In the middle of the 20th century, the Church of England commissioned a report entitled Towards the Conversion of England. The goal was to discover what was taking place within the parishes of the Anglican Communion. In that report, the writers came very quickly to the topic of leadership, on which they observed, “A spiritual leader can often make an astonishing difference.”* The adjective “spiritual” is crucial. If the church is going to flourish in the world, it must have spiritual men in the position of leadership. Although we are distanced from that report by many years, and although a lot has changed since then, the strategic necessity for spiritually mature leaders, in whatever country or denomination we are in, has not changed. No church of Jesus Christ progresses beyond the spiritual progress of its leaders.Every sports team has a captain or equivalent. Each member of the team may be equally valuable, but someone has to lead. Without a captain, a team loses direction and will often lack the discipline needed to win. The same is true in an orchestra: without a conductor, it risks losing coordination and any meaningful sense of harmony.
The necessary role of leadership is true in every area of life—and it’s no different with God’s people. Jesus was the leader of a group of twelve disciples. When He ascended to heaven, Peter and James appear to have become the leaders of the apostles and the church in Jerusalem. The apostles then established leadership in the local churches. When Paul wrote to Titus, he was very concerned that the right kinds of men were appointed to positions of leadership within the church (Titus 1:5-9). If an error was made in who was appointed, then the resulting damage would not be easily undone. And when he had limited time near Ephesus, it was “the elders of the church” who Paul summoned to Miletus in order to encourage and exhort.
Without good leadership, chaos easily follows. Many of the unsolved problems in the life of local churches can be traced back to defective leadership. Conversely, the resolution of problems almost always can be traced back to effective leadership.

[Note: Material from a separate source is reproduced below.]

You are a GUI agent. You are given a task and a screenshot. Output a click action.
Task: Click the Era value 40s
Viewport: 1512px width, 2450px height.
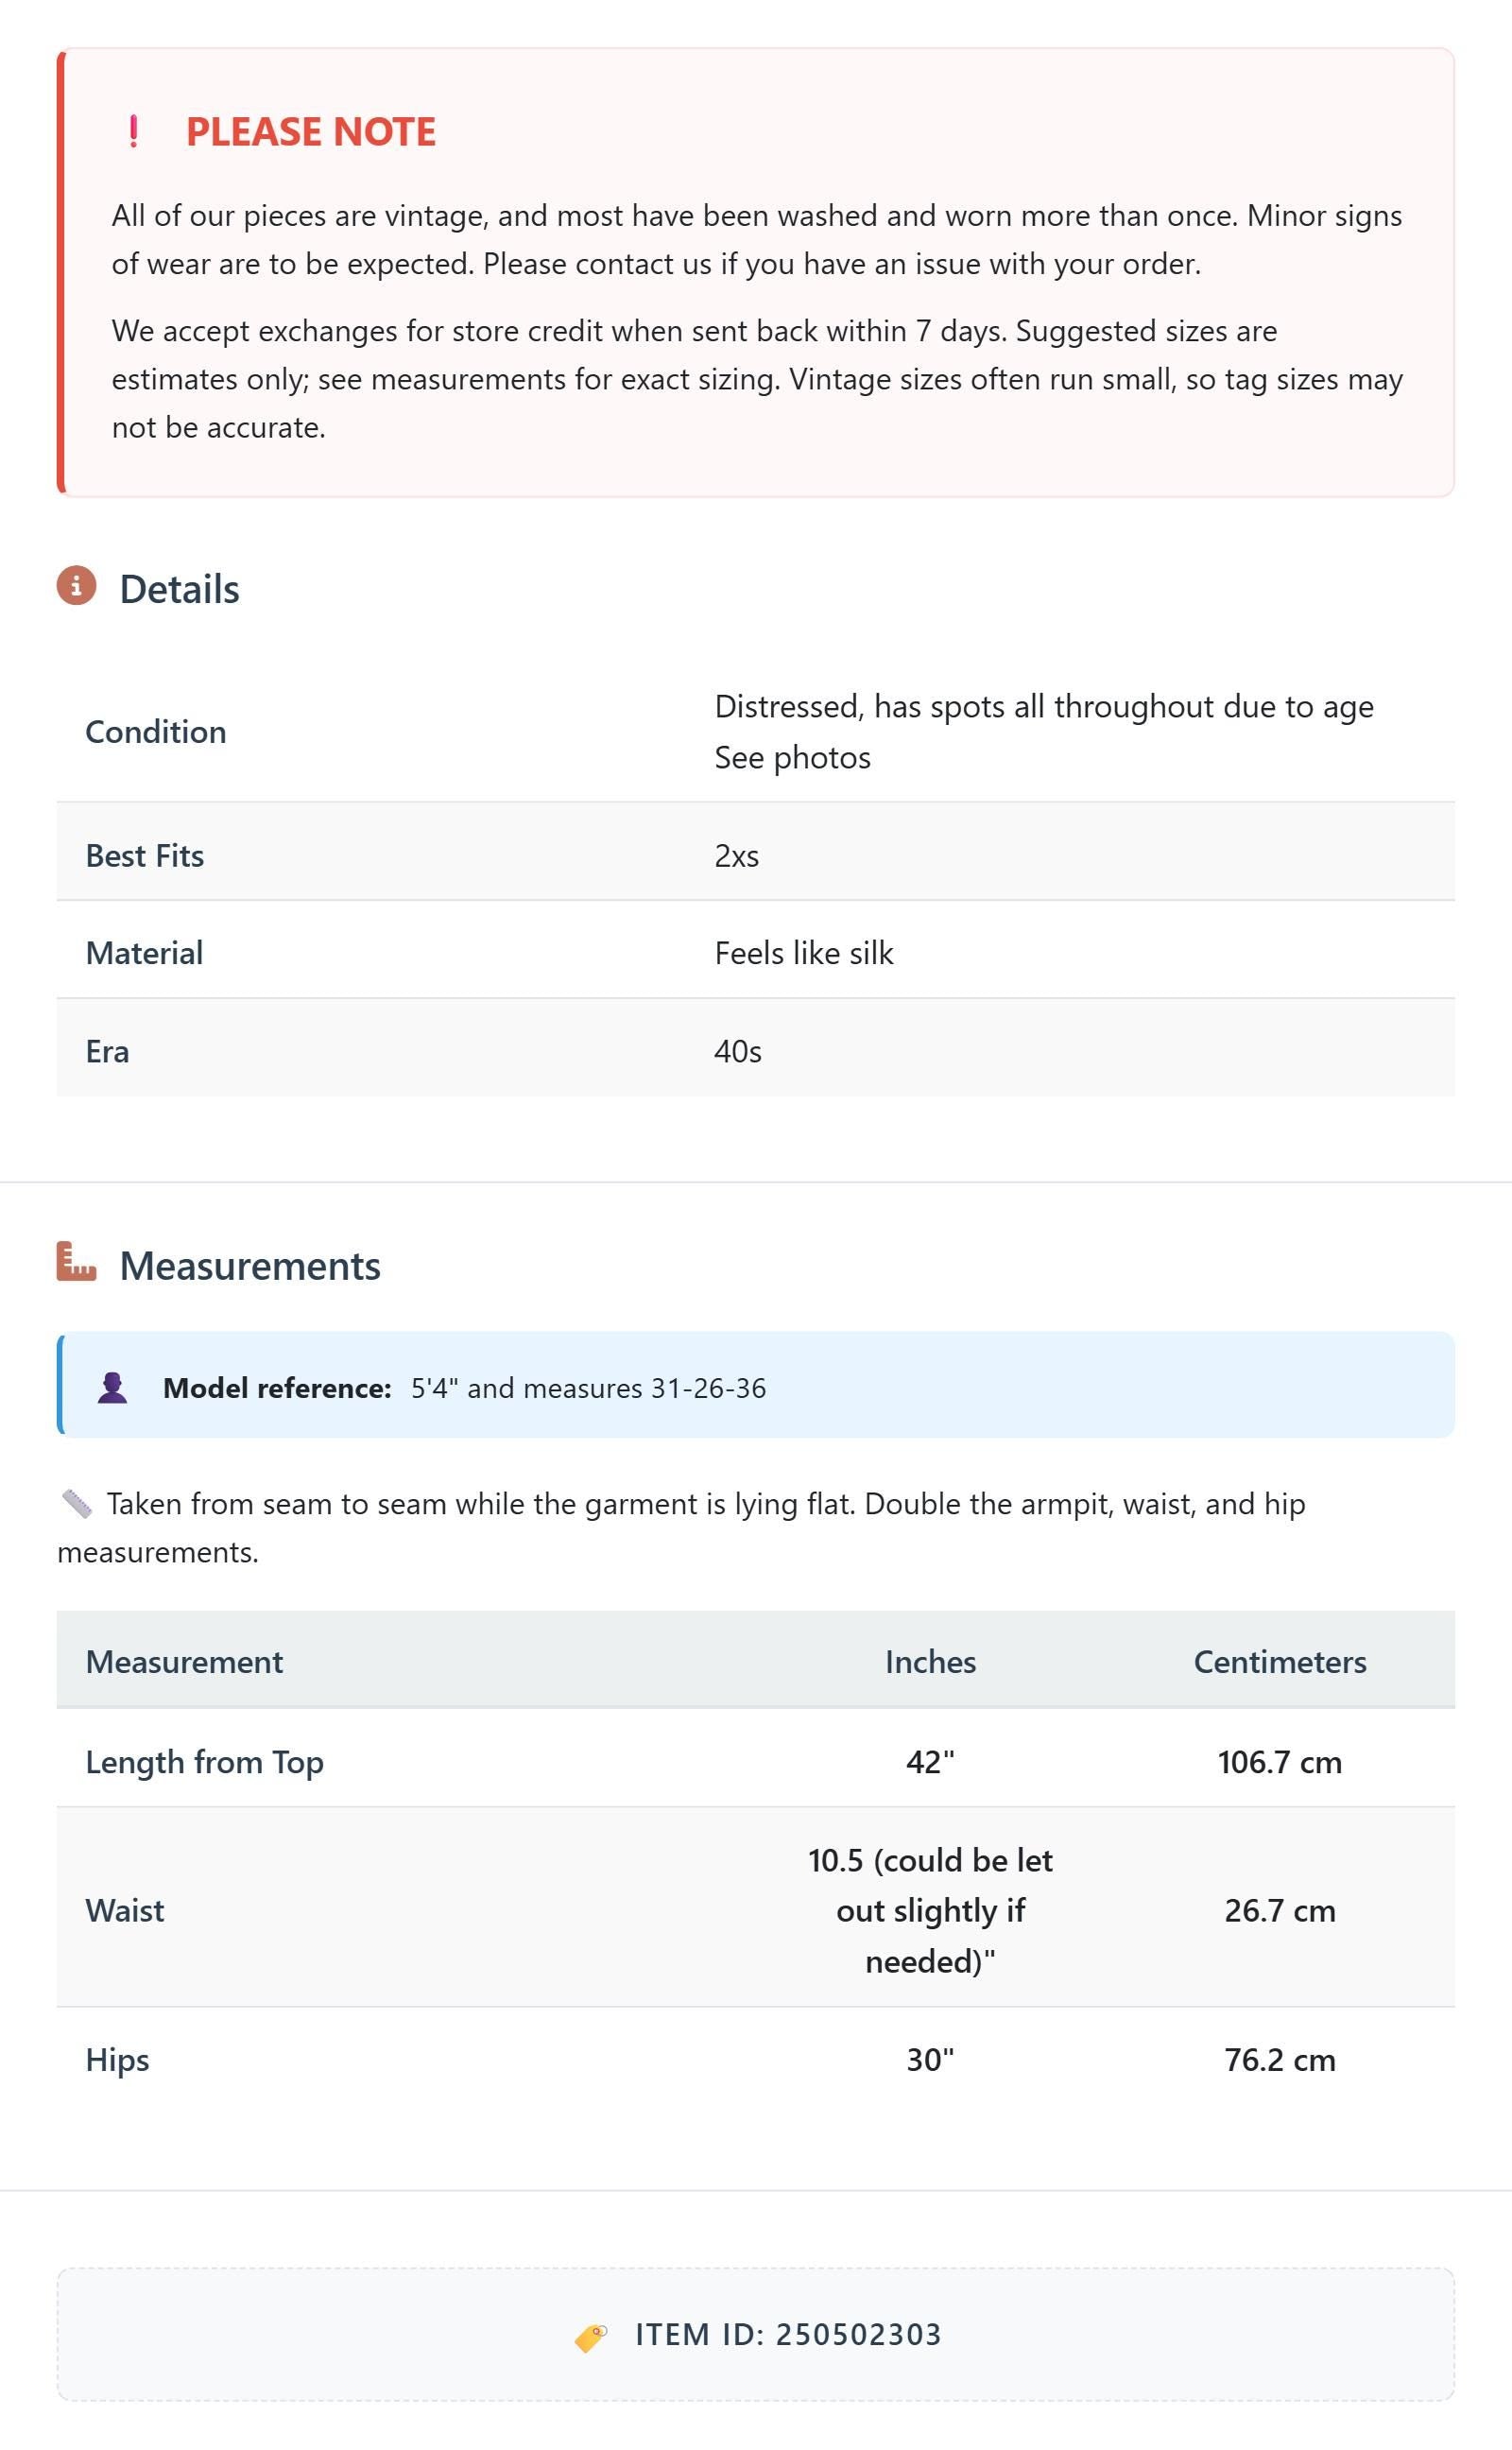[738, 1051]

If success depends upon the quality of leadership, then Christians should care deeply about leaders within their local church. Christ purchased the church with His own blood, and it is through the church that God intends to display His glory in the world and to the spiritual realms (Ephesians 3:10). Take time, then, to pray for your leaders. Consider how you can actively encourage them to faithfulness and in their labors. Be someone whom to lead is an occasion for joy and not groaning (Hebrews 13:17)—for your leaders’ sake, and for yours.
*Towards the Conversion of England (J.M. Dent, 1946), p. 3.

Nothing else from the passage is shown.